There is an article by a feminist atheist claiming that atheism can make the world better by tearing down religious irrationality. (We should understand ‘religious’ here as meaning the belief in supernatural beings.) I won’t mention the severe bias found in the article, the numerous fallacies or the complete lack of objectivity. Instead, I will mention one problem that sometimes does not get enough attention. You cannot refute a view without offering a positive answer. If this article is representative of atheism then atheism cannot offer that answer.

The very title shows this problem. Tearing down any form of irrationality is a good idea. But surely we are trying to replace it with some sort of rationality, right? Let’s suppose, contrary to fact, that the descriptions of religion and conservatism in this article are accurate.
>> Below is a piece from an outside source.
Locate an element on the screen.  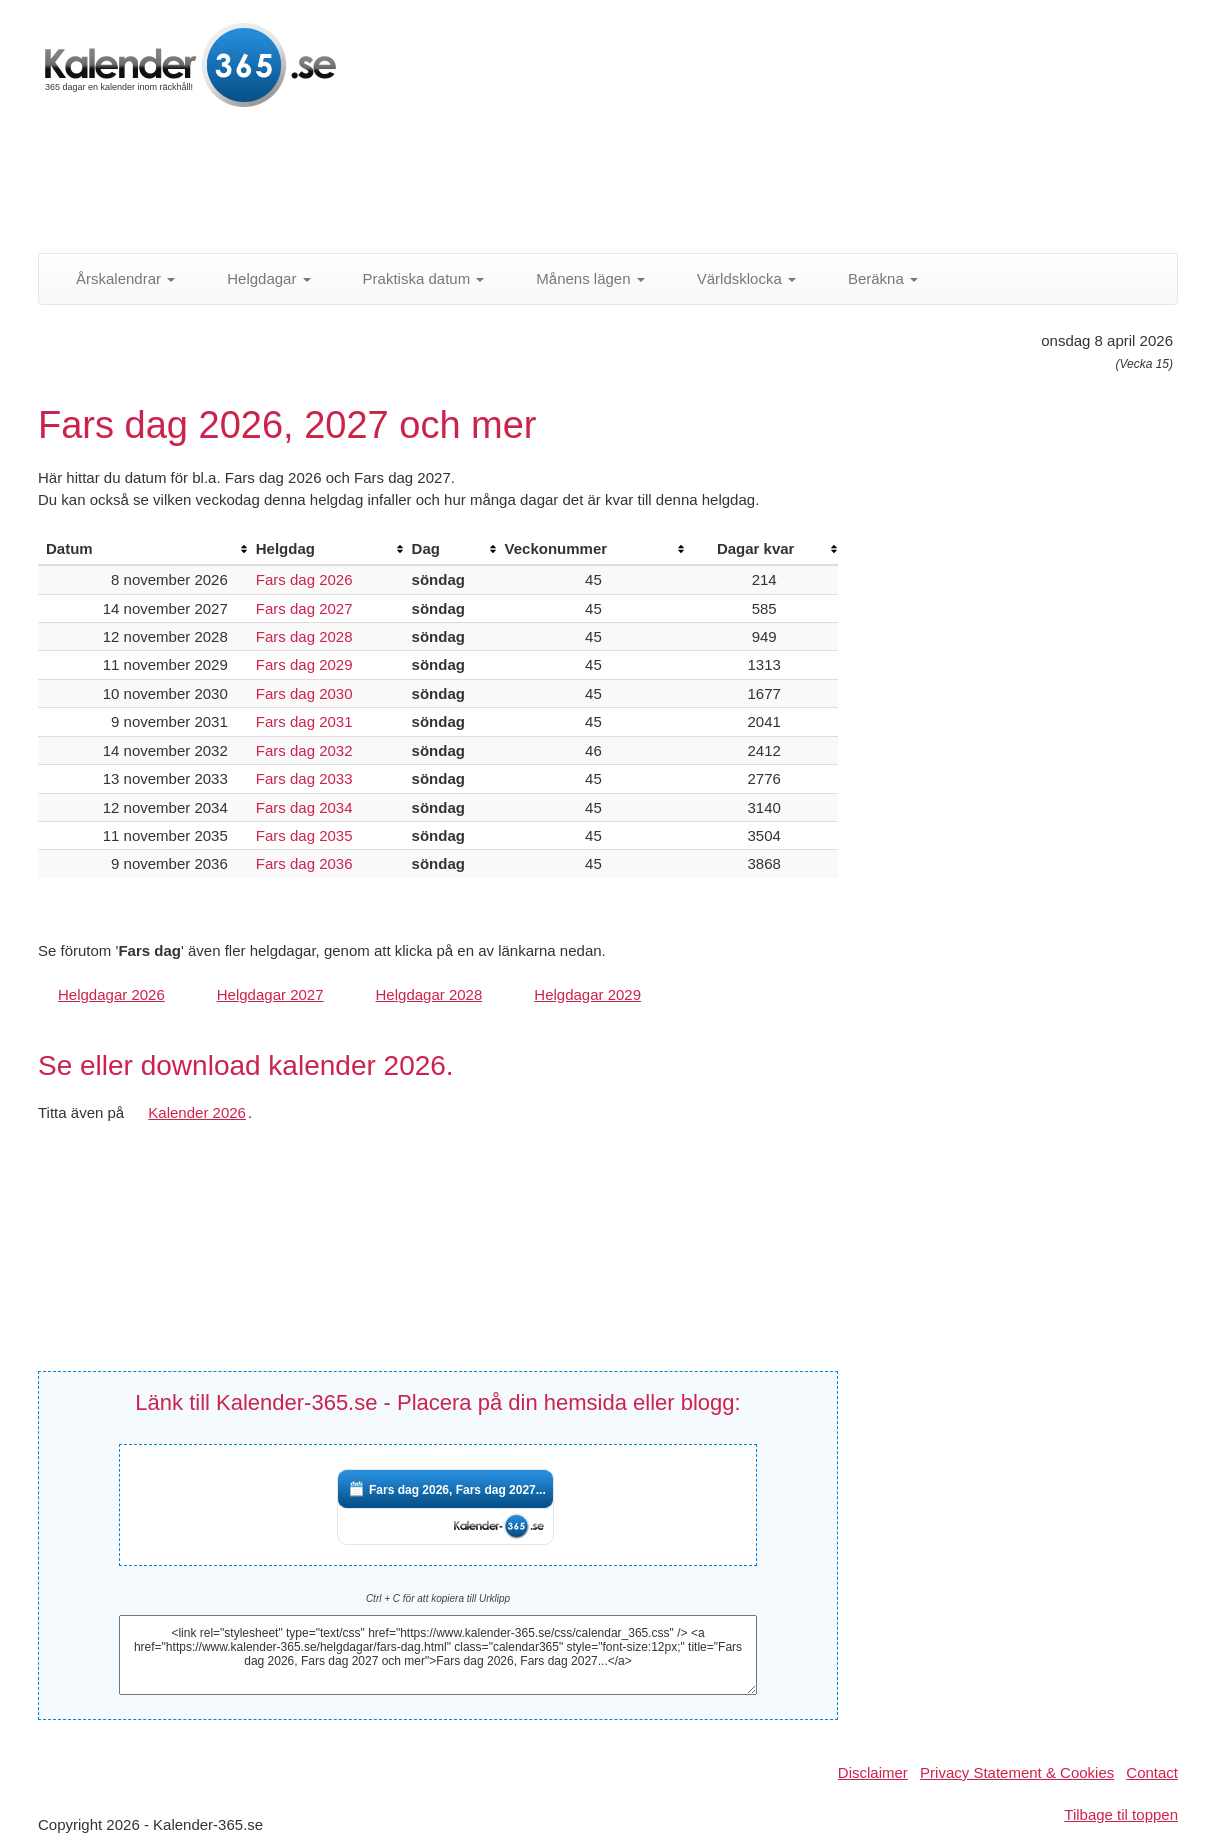
Disclaimer is located at coordinates (873, 1772).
Clearly they claim that evidence and logic are better than arbitrary authority. I agree. But faith is about more than adherence to arbitrary authority. It also explains the world. We need to explain what human beings are, what their purpose is, how they fit into the world as a whole and plenty of other things. We also need to do in a way that is both satisfying and allows for the average person to follow those beliefs. Doing this is a positive task, not a negative task of tearing down irrationality.

So where does atheism get the positive answer from? There is no common positive answer from atheists. Atheists, just like many others, support free speech, human rights, and their own personal desires. But there appears to be nothing in atheism that gives a positive answer explaining why these things are good or why supporting them is so great. To point to humanism, as the article does, is to point in an irrelevant direction. Some humanists in history were very religious, such as the Catholic saint and doctor of the church Thomas Aquinas. So unless the article offers a proof that humanism logically leads to atheism, humanism cannot be the positive vision of atheism. Neither can the answer point to some sort of liberalism. Liberalism is not even a positive vision itself. It promotes gay rights, abortion rights, evolution, wealth redistribution and others. But there is no clear vision of humanity that liberalism presents. So it seems that atheism has no positive vision at all.

Without a positive vision, atheism will rely on religion to provide what it does not have. Religion does offer a positive vision, and many people do like that vision. Since only 16% of people are secularist, the remainder of people have a religious vision of some kind. By acting as a kind of parasite on religion, atheism can attack it in order to promote itself. Without a positive vision atheism cannot refute religious belief – and it never will. Right now, atheism needs theism in order to exist at all – just like a parasite.